À la télévision publique allemande, Todenhöfer a expliqué avoir contacté par Facebook ceux qui lui ont ensuite permis de se mêler aux jihadistes en Syrie et en Irak. "J'ai simplement essayé et ça a marché", déclare l'auteur, qui avait en 2012 obtenu une interview de Bachar el-Assad.

"Nettoyage religieux"

La chose qui a le plus dérangé Jürgen Todenhöfer est l'objectif final des jihadistes, qu'il qualifie de "plus grand 'nettoyage religieux' dans l'histoire du monde". L'EI veut éliminer tous les non-croyants et tous ceux qui suivent d'autres religions que celles du Livre.

Les musulmans qui vivent dans les pays démocratiques ne sont pas à épargner "car être démocratique, cela veut dire pour eux qu'on fait passer les lois des hommes avant les lois de Dieu", explique Jürgen Todenhöfer.

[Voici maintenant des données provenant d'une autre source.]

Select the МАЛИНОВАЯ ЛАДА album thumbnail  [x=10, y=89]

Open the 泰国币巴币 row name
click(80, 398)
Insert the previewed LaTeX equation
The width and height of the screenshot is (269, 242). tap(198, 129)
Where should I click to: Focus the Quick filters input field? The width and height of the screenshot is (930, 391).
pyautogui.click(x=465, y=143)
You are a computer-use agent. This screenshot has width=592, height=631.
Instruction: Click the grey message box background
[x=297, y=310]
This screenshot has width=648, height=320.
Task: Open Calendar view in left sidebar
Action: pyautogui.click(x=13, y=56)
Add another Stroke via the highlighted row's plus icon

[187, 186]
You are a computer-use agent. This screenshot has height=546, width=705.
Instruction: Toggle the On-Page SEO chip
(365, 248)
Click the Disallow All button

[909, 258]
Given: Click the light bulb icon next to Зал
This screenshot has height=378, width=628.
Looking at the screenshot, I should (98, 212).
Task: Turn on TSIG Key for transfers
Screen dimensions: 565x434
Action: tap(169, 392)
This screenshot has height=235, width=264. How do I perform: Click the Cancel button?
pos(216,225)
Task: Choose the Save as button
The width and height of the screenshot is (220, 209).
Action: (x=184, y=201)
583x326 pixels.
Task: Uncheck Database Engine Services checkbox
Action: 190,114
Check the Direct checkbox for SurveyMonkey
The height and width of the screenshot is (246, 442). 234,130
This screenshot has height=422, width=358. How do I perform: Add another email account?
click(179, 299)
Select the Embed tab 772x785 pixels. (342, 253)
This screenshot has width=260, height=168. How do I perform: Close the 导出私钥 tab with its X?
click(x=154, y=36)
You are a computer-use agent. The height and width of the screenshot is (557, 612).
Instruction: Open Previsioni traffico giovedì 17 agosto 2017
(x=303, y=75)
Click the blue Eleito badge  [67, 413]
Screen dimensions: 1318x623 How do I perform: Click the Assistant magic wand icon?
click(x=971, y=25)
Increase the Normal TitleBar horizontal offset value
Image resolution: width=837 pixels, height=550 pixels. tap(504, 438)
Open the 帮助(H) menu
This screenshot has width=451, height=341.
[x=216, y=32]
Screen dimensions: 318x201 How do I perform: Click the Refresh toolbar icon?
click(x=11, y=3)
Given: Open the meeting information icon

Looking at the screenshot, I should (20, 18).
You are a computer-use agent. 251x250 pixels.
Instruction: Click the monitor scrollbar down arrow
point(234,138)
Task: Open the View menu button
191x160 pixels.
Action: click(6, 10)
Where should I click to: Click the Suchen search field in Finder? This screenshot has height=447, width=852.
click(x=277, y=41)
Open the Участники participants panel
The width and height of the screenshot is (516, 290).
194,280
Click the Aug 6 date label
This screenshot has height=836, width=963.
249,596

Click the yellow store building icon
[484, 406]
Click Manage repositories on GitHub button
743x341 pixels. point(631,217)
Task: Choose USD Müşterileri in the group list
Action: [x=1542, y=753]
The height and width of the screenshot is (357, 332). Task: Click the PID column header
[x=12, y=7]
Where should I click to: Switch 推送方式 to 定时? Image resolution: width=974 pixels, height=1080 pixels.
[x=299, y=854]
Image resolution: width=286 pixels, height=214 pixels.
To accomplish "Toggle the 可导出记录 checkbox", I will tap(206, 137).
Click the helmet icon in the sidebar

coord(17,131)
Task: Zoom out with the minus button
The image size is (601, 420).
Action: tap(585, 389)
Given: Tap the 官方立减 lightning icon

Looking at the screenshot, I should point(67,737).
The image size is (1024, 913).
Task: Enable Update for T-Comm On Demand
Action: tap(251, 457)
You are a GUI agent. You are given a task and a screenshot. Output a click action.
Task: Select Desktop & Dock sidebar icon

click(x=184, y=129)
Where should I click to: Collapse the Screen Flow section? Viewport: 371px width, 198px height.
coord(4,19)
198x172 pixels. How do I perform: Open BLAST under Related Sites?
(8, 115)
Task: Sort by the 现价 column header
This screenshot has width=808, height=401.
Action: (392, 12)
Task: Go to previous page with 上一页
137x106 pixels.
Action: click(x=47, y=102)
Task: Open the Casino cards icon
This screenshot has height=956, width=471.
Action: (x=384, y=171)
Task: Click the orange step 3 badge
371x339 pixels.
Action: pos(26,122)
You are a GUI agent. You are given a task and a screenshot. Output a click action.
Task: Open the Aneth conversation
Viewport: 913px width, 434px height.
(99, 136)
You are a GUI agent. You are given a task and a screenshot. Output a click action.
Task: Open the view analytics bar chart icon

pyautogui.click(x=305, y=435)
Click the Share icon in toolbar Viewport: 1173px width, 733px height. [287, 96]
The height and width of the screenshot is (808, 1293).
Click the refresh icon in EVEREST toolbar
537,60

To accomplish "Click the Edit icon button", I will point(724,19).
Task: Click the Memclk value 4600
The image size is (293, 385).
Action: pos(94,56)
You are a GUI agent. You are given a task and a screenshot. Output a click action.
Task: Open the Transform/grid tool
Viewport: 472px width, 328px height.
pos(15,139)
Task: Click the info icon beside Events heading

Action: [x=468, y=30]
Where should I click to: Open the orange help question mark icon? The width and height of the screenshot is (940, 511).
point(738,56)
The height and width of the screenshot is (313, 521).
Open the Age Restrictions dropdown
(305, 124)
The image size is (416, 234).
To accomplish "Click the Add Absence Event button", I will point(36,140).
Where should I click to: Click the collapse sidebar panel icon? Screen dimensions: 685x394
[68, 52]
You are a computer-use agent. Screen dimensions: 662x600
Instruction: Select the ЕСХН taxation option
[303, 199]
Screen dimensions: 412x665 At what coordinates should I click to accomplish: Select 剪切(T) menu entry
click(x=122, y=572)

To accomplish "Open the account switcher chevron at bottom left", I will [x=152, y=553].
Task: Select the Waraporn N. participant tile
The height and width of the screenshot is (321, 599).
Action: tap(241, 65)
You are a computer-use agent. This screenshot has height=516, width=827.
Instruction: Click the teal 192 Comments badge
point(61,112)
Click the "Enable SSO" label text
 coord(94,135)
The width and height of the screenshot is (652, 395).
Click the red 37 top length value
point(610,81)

Aux yeux de l’organisation, "tous les chiites, les yazidis, les hindous, les athéistes, les polythéistes doivent mourir", insiste-t-il.

>> À lire sur France 24 : "Pour se démarquer de l'EI, Al-Qaïda entrouvre la porte aux journalistes"

Mais les militants de l'EI qui rentrent dans leur pays d'origine ne sont selon lui "pas le principal danger". Vus comme des "perdants" par leurs camarades de combat, ils seraient bien moins susceptibles de mener des attaques terroristes que "les sympathisants de l'EI qui n'ont pas encore fait le voyage" jusqu'en Syrie.

Propagande et instrumentalisation

En dépit de son intérêt documentaire manifeste, le témoignage de Jürgen Todenhöfer soulève des questions, notamment sur les motivations des jihadistes qui ont ainsi laissé un homme occidental se mêler à eux, vivre leur quotidien puis rentrer chez lui à Munich.

Jean-Pierre Filiu, professeur à Sciences Po et spécialiste du monde arabe, a raillé sur son blog ce qu’il considère comme un scoop "mitonné" par l'EI-même. Car, selon lui, si Todenhöfer se veut inquiétant quant aux capacités du groupe terroriste, il véhicule aussi la propagande des jihadistes en parlant d'une certaine "normalité" qui règne à Mossoul et des services qu'assure l'EI, comme l'éducation.

Pour preuve de l'instrumentalisation de l'auteur, l'universitaire relève le tweet d'un porte-parole des jihadistes : on y voit Jürgen Todenhöfer à la rencontre de la population, le texte mettant dans sa bouche les propos suivants : "L'EI jouit d'une popularité énorme et conquerra le monde si elle le peut".

#Journalist #Todenhöfer after 10 days visit: #IS has enormous popularity & will conquer the whole world if it can pic.twitter.com/3LNz3vo7mq

— AbdulElah Shyea (@AbdulEla) December 21, 2014

Interrogé sur une possible instrumentalisation de son voyage, l'auteur allemand s'est défendu : "Je mets en garde contre l'immense danger de cette organisation (...) on ne peut pas dire que je me suis fait instrumentaliser".

Selon Jürgen Todenhöfer, sa démarche est totalement justifiée. "Je trouve cela important de parler avec les deux parties (dans un conflit) et je trouve cela important, quand on veut vaincre un ennemi, de le connaître."